• **THE INPUT**:
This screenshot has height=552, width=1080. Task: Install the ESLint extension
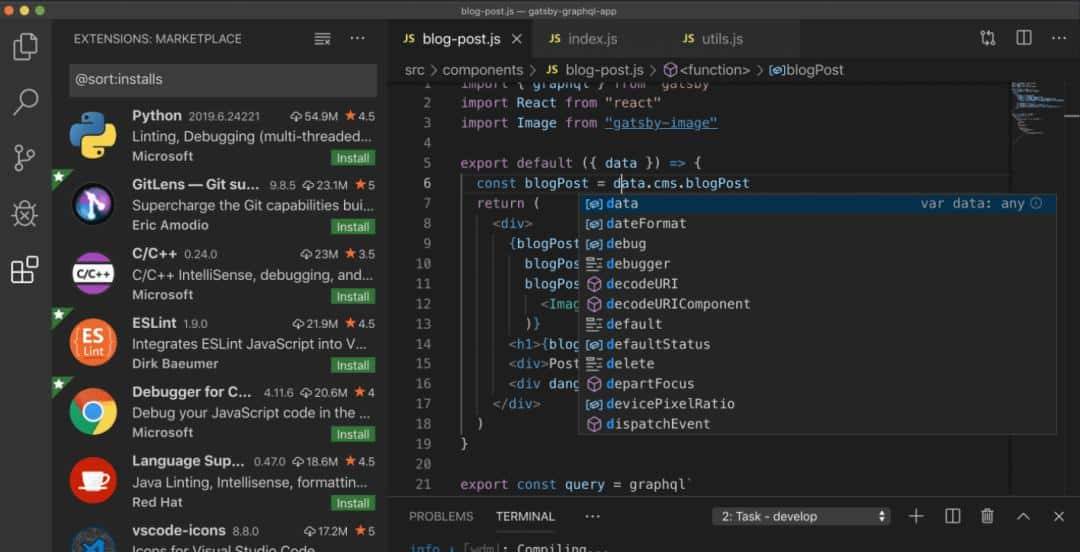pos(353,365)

--

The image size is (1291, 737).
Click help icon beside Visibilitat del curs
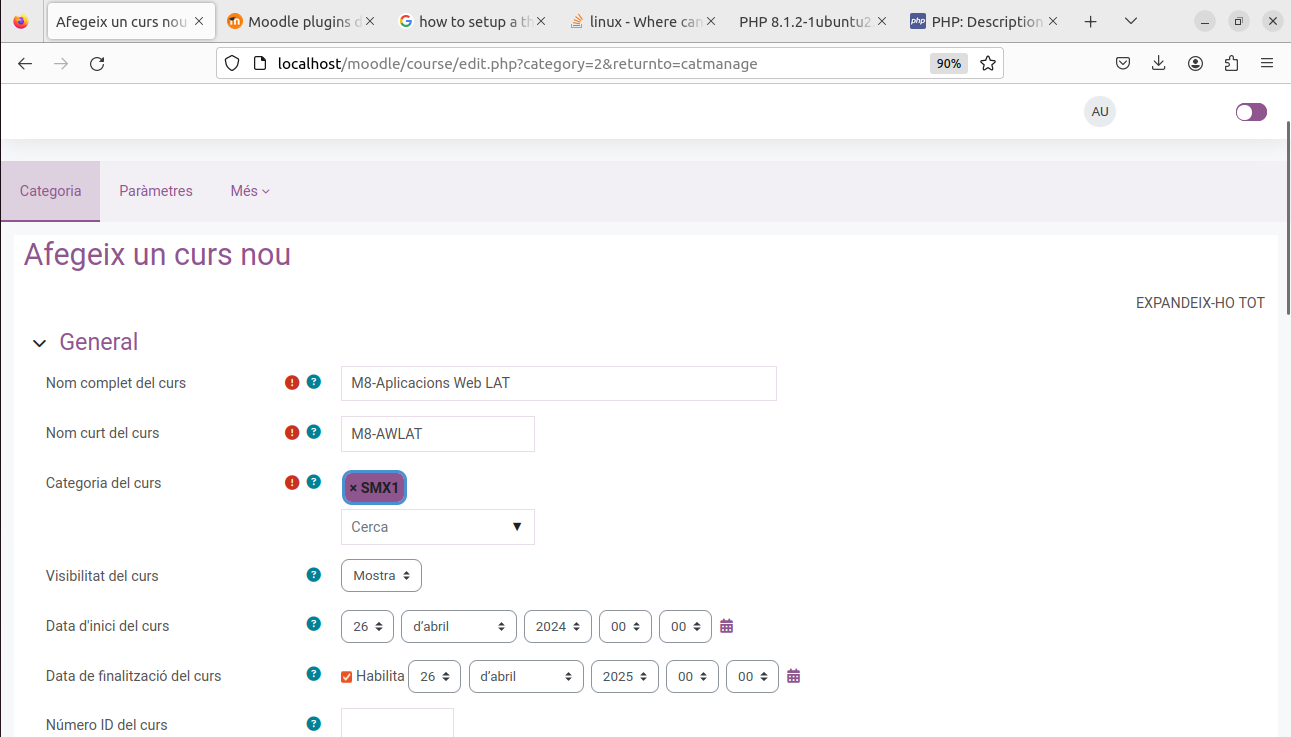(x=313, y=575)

• **PROBLEM DESCRIPTION**:
Duplicate the material beginning at the line that contains "This screenshot has" and stopping after the line that contains "pos(353,365)", with both of those lines included. Leave the pictures out of your copy.

• **OUTPUT OF THE EXERCISE**:
This screenshot has height=552, width=1080. Task: Install the ESLint extension
pos(353,365)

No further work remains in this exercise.